_Tasks to complete:_
**1.** In the sneaker column, how much did Porter pay for his first limited edition sneakers?
**2.** Return verbatim the passage of the sneaker column that opens with the words containing "Porter bought his" and closes with "He was hooked!".

_Supplied text:_
◇ ◇ ◇ ◇ ◇

Big shoe plans for Big Apple purchase

Sep 30, 2022 11:25AM ● By Bryan Gray

Some of you invest in stocks and bonds, precious metals, or real estate. Others soak money into rare coins and collectibles or Bitcoin. Porter, a 20-year old Utahn, invests his money in his passion:  Shoes.

He’s not the first or only. Some 10 years ago, I wrote about a work colleague whose wife admonished him to clean out his closet. He sold the worn – and somewhat almost destroyed – Air Jordan shoes for $5,000. Since then, the market for sneakers has ramped up even more.

Porter bought his first limited edition sneakers in 2019. He paid $175 for Michael Jordan Retro High-Tops – and sold them soon after for $700, a 400% profit. He was hooked!  

His favorite shoe, a numbered Jordan 1 Low-Top, was initially limited to 4,250 pairs.  The shoe, a collaboration with Christian Dior, drew five million interested buyers willing to pay $2,000 for the rights to buy a pair.  Porter was one of the lucky 4,250 and sold the shoe within a few days for $5,000. (“I could have got $10,000 for the shoe moments after buying it in Las Vegas,” he said, “but I wanted to look at them for a while.”) Today the shoes he sold for $5,000 are worth $6,000.

◇ ◇ ◇ ◇ ◇

[Location data for words and elements]
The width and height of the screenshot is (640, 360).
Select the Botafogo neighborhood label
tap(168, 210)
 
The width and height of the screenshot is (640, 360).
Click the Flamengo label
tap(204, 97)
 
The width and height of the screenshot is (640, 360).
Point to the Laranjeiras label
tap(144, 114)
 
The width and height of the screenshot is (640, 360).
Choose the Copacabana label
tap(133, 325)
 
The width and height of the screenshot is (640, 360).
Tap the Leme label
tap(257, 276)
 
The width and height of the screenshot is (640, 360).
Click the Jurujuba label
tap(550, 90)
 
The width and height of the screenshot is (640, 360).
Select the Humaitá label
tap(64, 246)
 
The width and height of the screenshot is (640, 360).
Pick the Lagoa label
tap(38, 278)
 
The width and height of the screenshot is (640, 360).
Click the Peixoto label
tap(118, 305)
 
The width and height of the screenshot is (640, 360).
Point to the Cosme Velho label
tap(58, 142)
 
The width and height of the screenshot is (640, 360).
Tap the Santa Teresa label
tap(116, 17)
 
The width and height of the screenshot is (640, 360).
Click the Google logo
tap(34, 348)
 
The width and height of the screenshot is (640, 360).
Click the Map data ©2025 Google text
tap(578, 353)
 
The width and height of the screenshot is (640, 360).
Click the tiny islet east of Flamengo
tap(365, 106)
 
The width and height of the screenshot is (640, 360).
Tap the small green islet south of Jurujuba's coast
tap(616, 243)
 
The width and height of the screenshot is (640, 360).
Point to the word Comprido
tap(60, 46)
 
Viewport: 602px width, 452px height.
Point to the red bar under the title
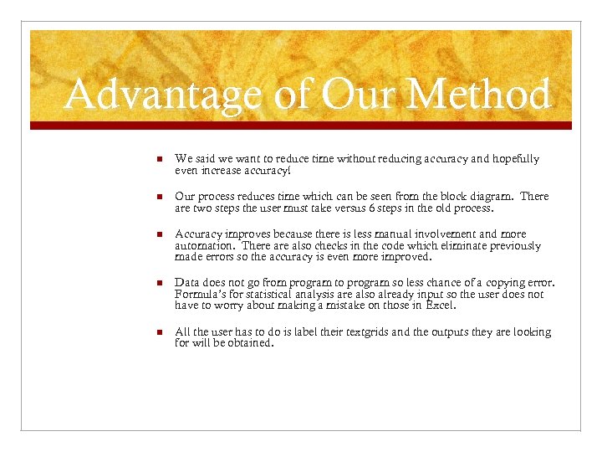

◇ ◇ ◇ ◇ ◇

_Responses in order:_
**1.** $175

**2.**
Porter bought his first limited edition sneakers in 2019. He paid $175 for Michael Jordan Retro High-Tops – and sold them soon after for $700, a 400% profit. He was hooked!